**PROBLEM DETAILS:**
Exclude every picture. Output verbatim the lines from the one containing "Screen dimensions: 1456x819" to the end of the data.

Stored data
►

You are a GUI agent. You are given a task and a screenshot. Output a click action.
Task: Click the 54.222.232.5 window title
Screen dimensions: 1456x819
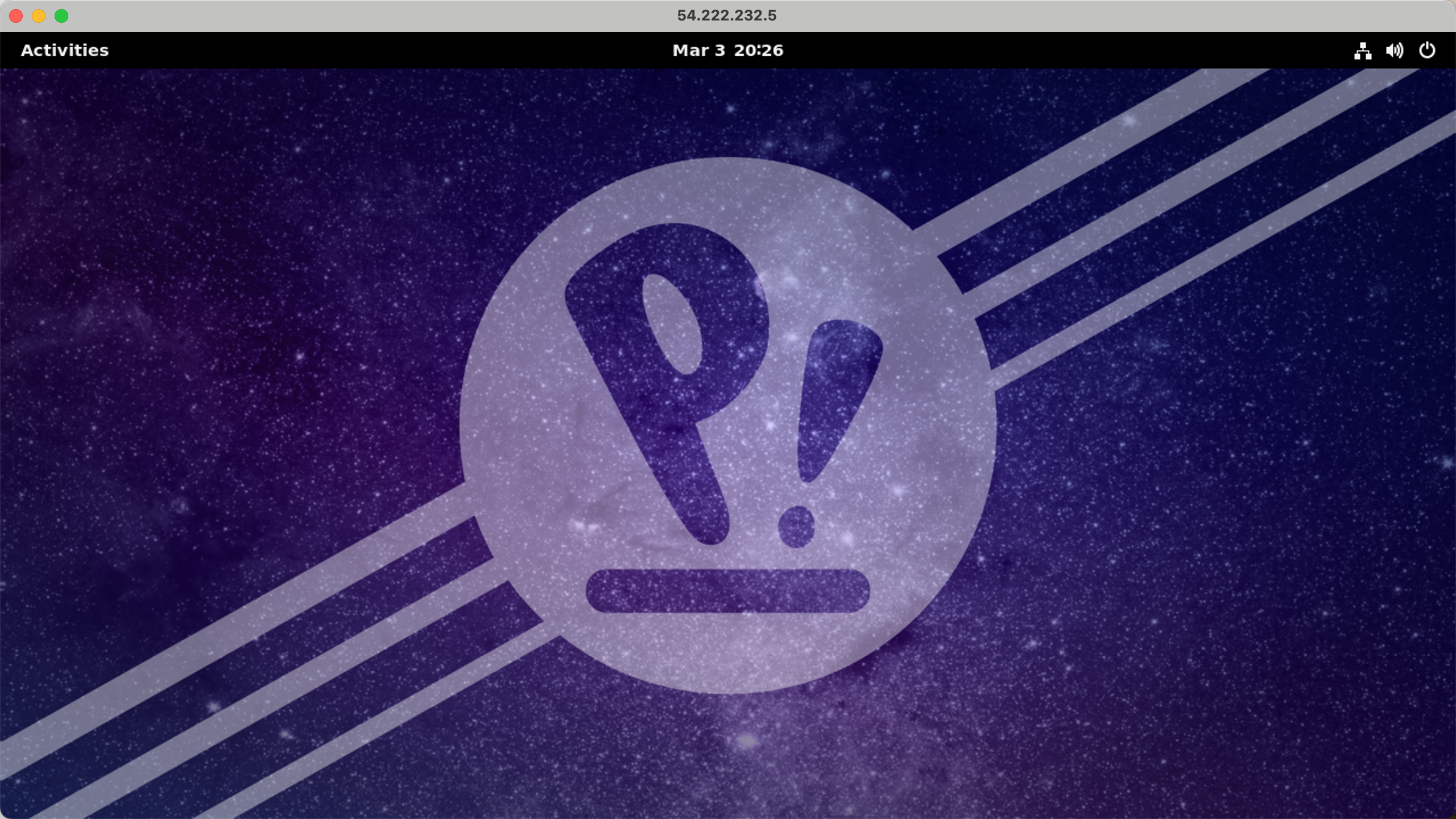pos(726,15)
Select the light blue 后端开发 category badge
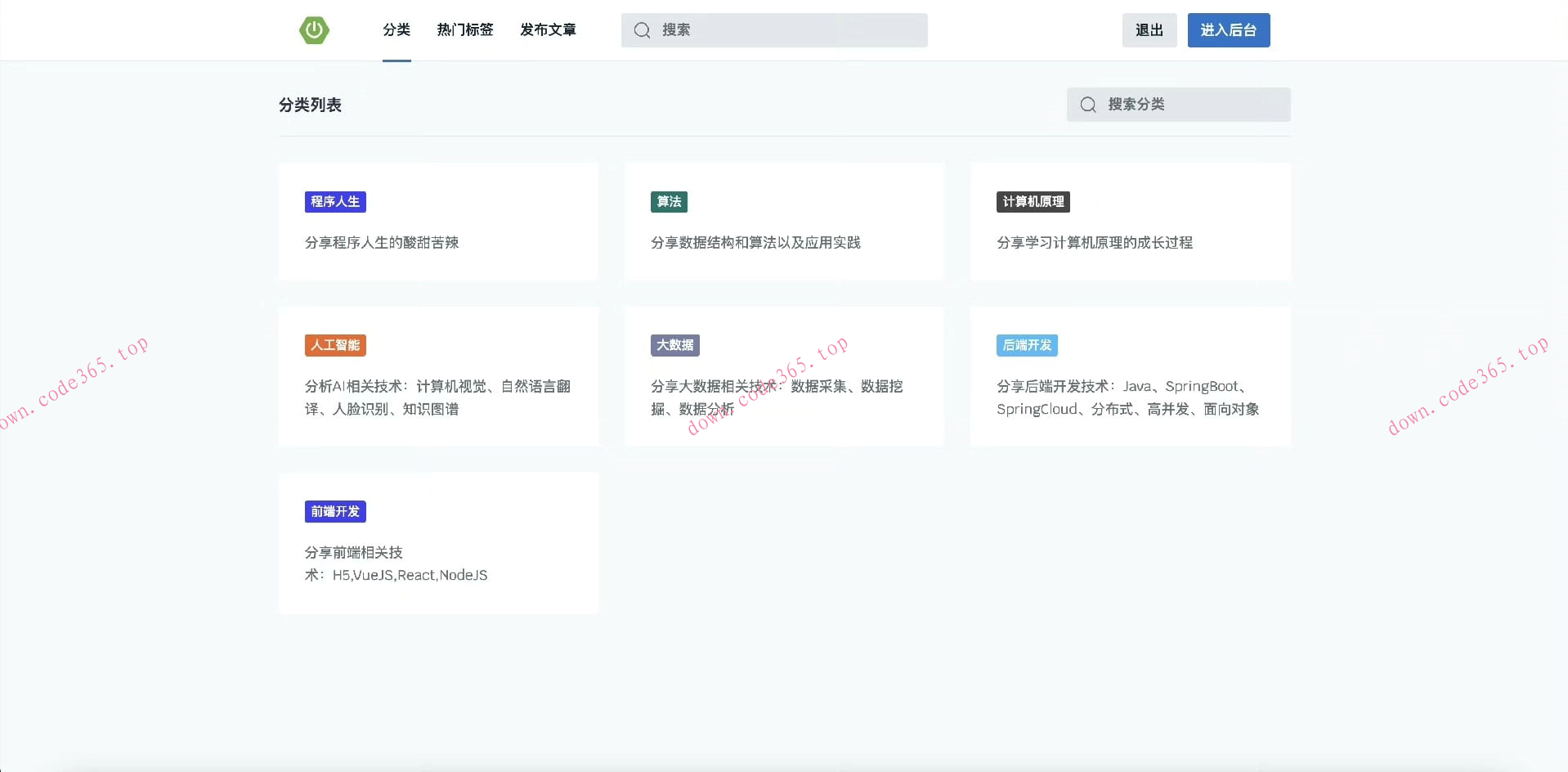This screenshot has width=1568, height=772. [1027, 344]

◄

**WRITTEN RESPONSE:**
Screen dimensions: 1456x819
pos(726,15)
Select the light blue 后端开发 category badge
This screenshot has width=1568, height=772. [1027, 344]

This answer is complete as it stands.